At any one time the status of allegiance in the United States of America could be ascertained by the current percentage of those who are in the “yes” state and those in the “no” state.
There is a mitigating aspect to the finality of this method of determining the status of allegiance in the USA which is that the Term of Allegiance date for citizens would correspond to the citizen’s birth date. Therefore, the actual count of those who have given their allegiance and those who have withheld it would change from day to day.
The obvious question is, “Why would we need to determine the status of allegiance in the USA?” Consider, at what point would there have to be an official acknowledgment there is something wrong…for example, if 50%…75%….85%…90% of the adult population withheld their allegiance and did so for longer than many years?

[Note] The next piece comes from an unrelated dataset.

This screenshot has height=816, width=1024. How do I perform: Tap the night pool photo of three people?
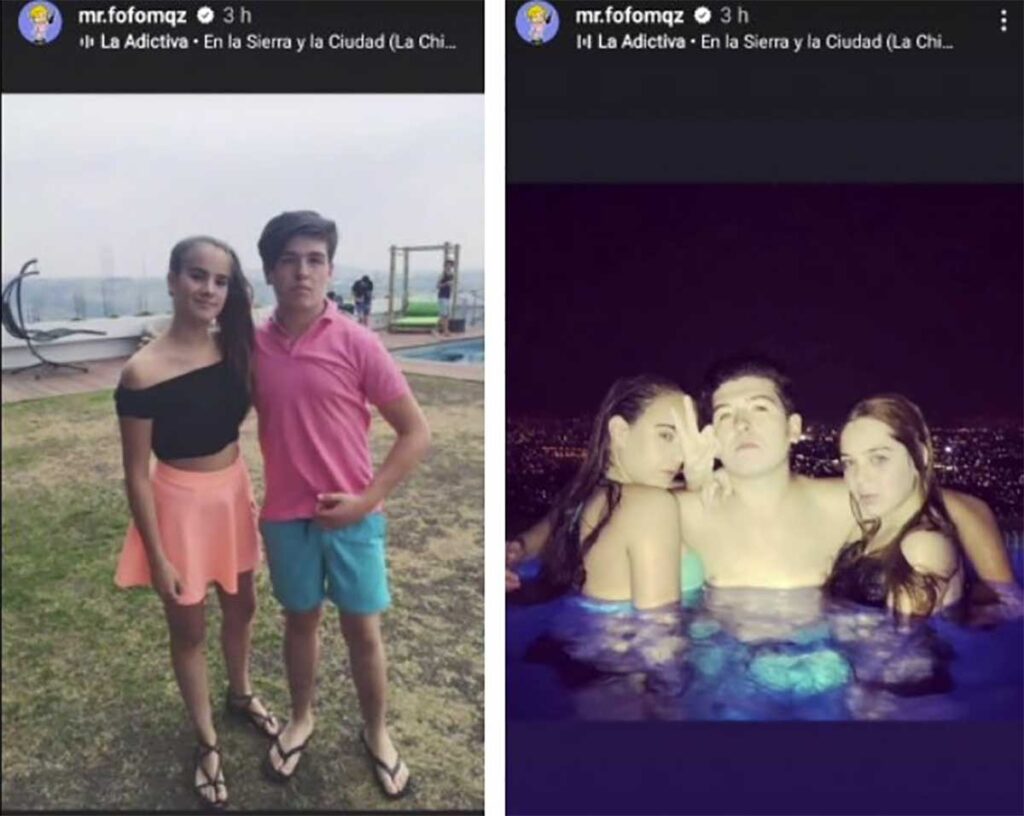765,452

Which turns the spotlight on what could happen during the life cycle of a Term of Allegiance that could impel a person to switch their official allegiance? That is a pertinent question due to the fact an Amendment could be passed fundamentally changing life under the U.S. Constitution that would make people want to toggle their allegiance immediately. Not to mention Laws, Treaties and Presidential Executive Agreements. Since the proposed Term of Allegiance would be an orderly four years people would not immediately be able to toggle their allegiance tempering their expectations and emotions. Reality is sometimes not elegant; however, reality should be dealt with some ratiocination.
Criticism against a Term of Allegiance ranges from “Another level of bureaucracy would be required to keep track of the declarations” to “Officially obtaining a declaration of allegiance is anti-freedom”. These observations cannot be denied. That being acknowledged, accepting nihilism, apathy and violent invective laden dis-allegiance as normal or as an aspect of freedom can be criticized as well.

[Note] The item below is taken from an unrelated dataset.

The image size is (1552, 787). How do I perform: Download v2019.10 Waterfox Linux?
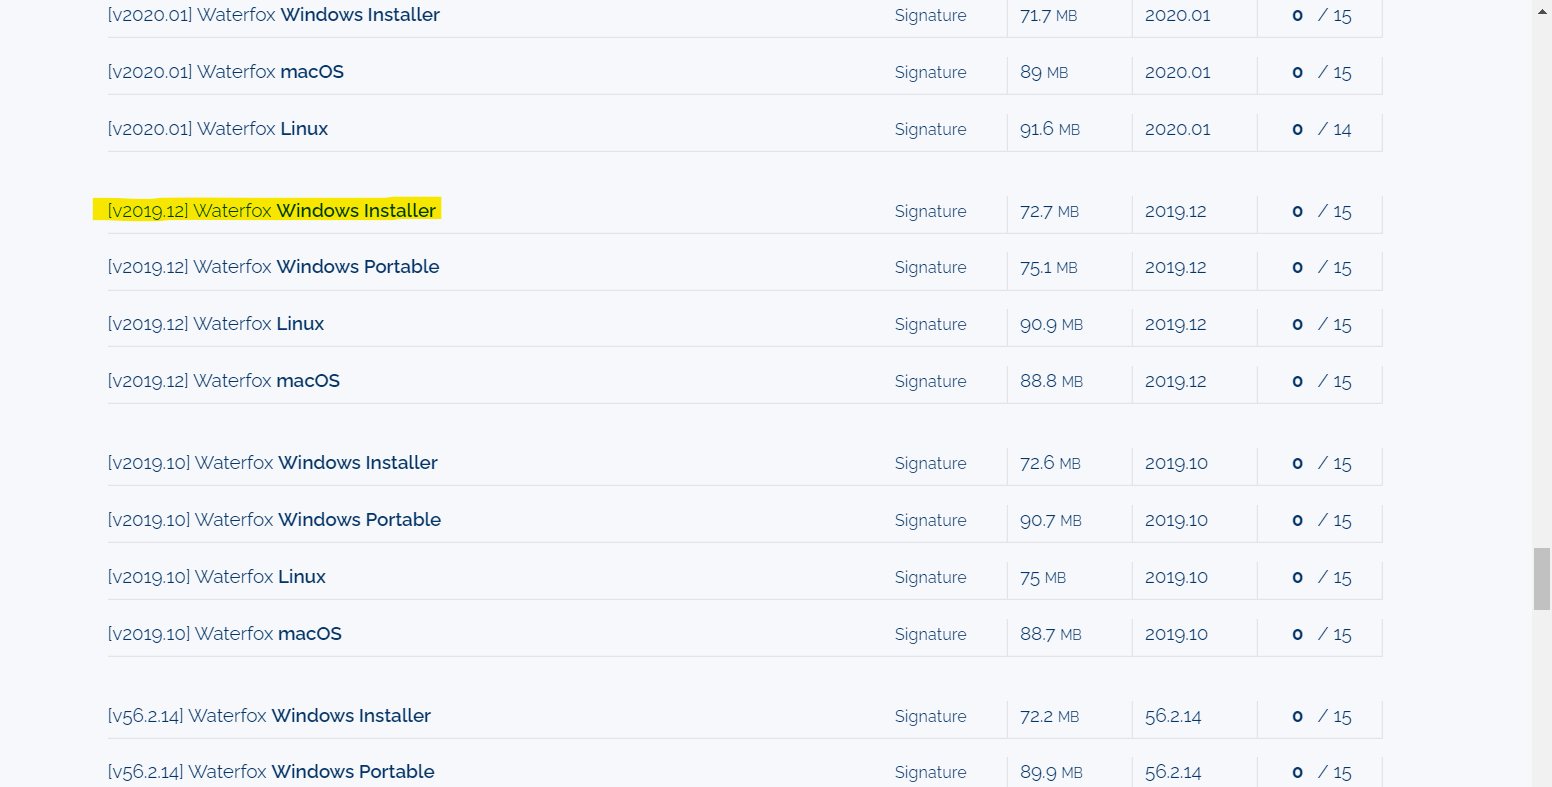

Another dangerous point is the easy identification of those who say “no” and withhold their allegiance even if it is just for a term of four years. No matter how much gloss of philosophy and reassurances are given this aspect is not only dangerous but scary; spotlighting the evil in the phrase “Government is a necessary evil”.
What other assets and liabilities to saying “no” can be discerned? The most obvious being, “Whoo hoo, I said “no” so I don’t have to pay taxes or drive limited to 65 miles per hour.” Sorry chum, this is about allegiance, not about the making, following and enforcing the laws.

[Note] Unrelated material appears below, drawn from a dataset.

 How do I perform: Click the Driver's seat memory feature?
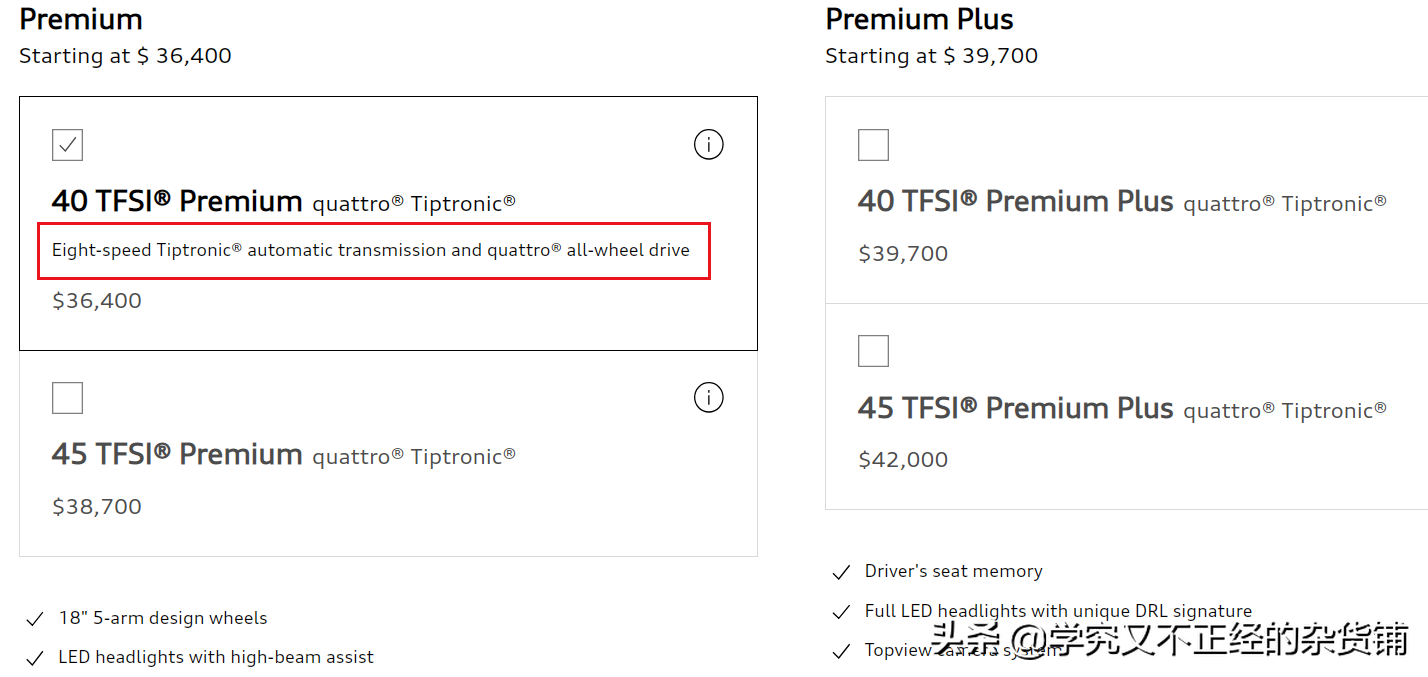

On a more positive note, implementing a Term of Allegiance for all adults would go a long way to obtaining Gender and Racial equality of allegiance.
For instance, a person must be thirty-five years old to be elected President. If the first Term of Allegiance is presented at eighteen years of age that means at least five Terms of Allegiance would have transpired before a person could be elected President. Since it would be a matter of public record how a person’s allegiance progressed throughout their life they could be questioned about how they officially gave or withheld their allegiance.
And for those immigrating, what if a person passed the citizenship test, took the Naturalization Oath, then, promptly said “no” civilly for every Term of Allegiance thereafter. Would their “no” be any worse than a Natural Born anarchist or religious person who tries to abstain from the ways of the world? Of course, it should be made clear to the immigrant that capability to say “no” at a Term of Allegiance does not give them license to be criminally anti-American.
Universally, a truly felonious act, not an administrative felony, should be held as much more than a crime; it should be held as treasonous to allegiance.
John Quincy Adams once said, “Always vote for principle, though you may vote alone, and you may cherish the sweetest reflection that your vote is never lost.”
Of how much greater value is your allegiance, given or withheld, than voting?